Children between 10 and 18 years old were recruited in Philadelphia and interviewed with the aid of geographic information system (GIS) mapping software about a recent trip to school, situational characteristics, and how safe they felt as they travelled based on a 10-point item (1 = very unsafe, 10 = very safe). Ordinal regression was used to estimate the probability of perceiving different levels of safety based on transportation mode, companion type, and neighborhood characteristics.

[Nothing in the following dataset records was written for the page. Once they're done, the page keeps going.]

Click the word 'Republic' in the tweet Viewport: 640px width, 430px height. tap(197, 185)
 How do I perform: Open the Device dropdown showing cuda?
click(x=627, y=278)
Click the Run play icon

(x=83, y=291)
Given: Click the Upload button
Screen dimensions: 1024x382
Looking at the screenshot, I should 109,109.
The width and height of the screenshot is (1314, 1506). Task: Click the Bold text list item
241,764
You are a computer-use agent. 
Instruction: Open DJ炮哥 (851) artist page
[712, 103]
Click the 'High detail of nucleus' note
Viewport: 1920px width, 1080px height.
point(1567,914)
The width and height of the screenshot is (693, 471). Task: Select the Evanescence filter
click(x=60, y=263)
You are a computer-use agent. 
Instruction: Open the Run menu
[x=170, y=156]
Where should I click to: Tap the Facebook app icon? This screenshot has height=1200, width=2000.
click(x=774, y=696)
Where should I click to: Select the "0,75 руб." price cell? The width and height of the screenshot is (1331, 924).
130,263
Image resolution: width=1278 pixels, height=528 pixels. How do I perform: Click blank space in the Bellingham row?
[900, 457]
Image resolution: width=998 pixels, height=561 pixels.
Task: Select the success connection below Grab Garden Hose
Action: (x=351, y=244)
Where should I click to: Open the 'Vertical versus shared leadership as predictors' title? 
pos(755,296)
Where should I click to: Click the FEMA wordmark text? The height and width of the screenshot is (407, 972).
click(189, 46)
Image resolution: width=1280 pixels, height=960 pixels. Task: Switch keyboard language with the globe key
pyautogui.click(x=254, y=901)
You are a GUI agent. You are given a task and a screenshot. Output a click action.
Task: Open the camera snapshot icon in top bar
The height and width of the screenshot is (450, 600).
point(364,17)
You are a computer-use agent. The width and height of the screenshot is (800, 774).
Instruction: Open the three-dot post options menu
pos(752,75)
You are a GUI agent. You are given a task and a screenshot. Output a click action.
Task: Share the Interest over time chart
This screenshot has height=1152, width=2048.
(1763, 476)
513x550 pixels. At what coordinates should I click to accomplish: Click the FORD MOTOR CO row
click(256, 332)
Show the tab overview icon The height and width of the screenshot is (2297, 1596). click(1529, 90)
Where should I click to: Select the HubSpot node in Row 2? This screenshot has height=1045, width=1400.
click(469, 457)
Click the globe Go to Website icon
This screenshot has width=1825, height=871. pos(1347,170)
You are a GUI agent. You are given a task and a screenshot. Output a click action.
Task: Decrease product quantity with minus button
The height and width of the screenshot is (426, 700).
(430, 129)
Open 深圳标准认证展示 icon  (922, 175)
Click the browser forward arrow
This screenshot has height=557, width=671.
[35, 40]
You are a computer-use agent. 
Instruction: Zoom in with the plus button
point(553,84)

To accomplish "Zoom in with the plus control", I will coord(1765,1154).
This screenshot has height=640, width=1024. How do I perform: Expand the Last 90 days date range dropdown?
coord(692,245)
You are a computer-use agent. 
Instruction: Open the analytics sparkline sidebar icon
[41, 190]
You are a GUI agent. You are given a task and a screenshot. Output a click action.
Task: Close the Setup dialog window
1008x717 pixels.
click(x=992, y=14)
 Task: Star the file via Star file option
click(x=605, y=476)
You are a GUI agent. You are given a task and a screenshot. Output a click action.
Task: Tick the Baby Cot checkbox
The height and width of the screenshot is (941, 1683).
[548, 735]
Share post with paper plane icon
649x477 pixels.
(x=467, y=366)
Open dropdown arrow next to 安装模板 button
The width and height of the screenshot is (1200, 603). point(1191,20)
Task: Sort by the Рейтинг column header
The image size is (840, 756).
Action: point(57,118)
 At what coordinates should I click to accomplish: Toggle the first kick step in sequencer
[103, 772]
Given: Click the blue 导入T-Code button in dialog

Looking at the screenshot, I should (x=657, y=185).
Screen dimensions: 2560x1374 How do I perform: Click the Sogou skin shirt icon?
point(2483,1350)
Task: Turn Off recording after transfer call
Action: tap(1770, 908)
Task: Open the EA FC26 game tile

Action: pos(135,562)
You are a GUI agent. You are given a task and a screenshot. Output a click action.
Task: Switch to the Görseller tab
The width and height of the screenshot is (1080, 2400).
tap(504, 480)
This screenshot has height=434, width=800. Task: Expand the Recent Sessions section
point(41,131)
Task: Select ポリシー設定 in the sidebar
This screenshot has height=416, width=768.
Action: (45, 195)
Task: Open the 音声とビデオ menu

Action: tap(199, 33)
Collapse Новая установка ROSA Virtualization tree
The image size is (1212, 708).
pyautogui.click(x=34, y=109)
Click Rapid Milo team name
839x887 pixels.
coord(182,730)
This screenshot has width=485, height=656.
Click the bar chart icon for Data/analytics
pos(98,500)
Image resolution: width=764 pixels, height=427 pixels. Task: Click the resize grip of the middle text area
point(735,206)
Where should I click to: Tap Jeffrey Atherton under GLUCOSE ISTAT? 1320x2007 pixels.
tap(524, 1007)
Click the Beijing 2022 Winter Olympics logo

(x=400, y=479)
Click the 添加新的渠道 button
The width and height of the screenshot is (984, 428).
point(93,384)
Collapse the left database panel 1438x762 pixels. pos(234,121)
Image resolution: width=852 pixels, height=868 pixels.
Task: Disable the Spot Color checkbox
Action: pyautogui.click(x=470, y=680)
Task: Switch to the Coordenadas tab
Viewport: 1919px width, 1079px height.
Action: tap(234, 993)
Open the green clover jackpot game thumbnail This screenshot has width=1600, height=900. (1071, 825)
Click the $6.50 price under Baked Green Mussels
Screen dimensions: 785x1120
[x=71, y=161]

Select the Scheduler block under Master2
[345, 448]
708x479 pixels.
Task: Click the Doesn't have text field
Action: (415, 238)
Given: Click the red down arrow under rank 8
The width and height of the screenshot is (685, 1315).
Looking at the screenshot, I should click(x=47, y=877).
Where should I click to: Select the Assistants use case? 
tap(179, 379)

Among 65 randomly selected subjects, routes to school ranged from 7 to 177 minutes (median = 36) and .1–15.1 street miles (median = 1.9), and included between 1–5 transportation modes (median = 2). Among students interviewed, 58.5% felt less than very safe (i.e., <10) at some point while traveling to school and one-third (32.5%) of the total person time was spent feeling less than very safe. Nearly a quarter of students, or 24.6%, felt a reduction in safety immediately upon exiting their home. The probability of reporting a safety of >8, for example, was .99 while in a car and .94 while on foot but was .86 and .87 when on a public bus or trolley. Probability was .98 while with an adult but was .72 while with another child and .71 when alone. Also, perceived safety was lower in areas of high crime and high density of off-premise alcohol outlets.
Efforts that target situational risk factors are warranted to help children feel safe over their entire travel routes to school.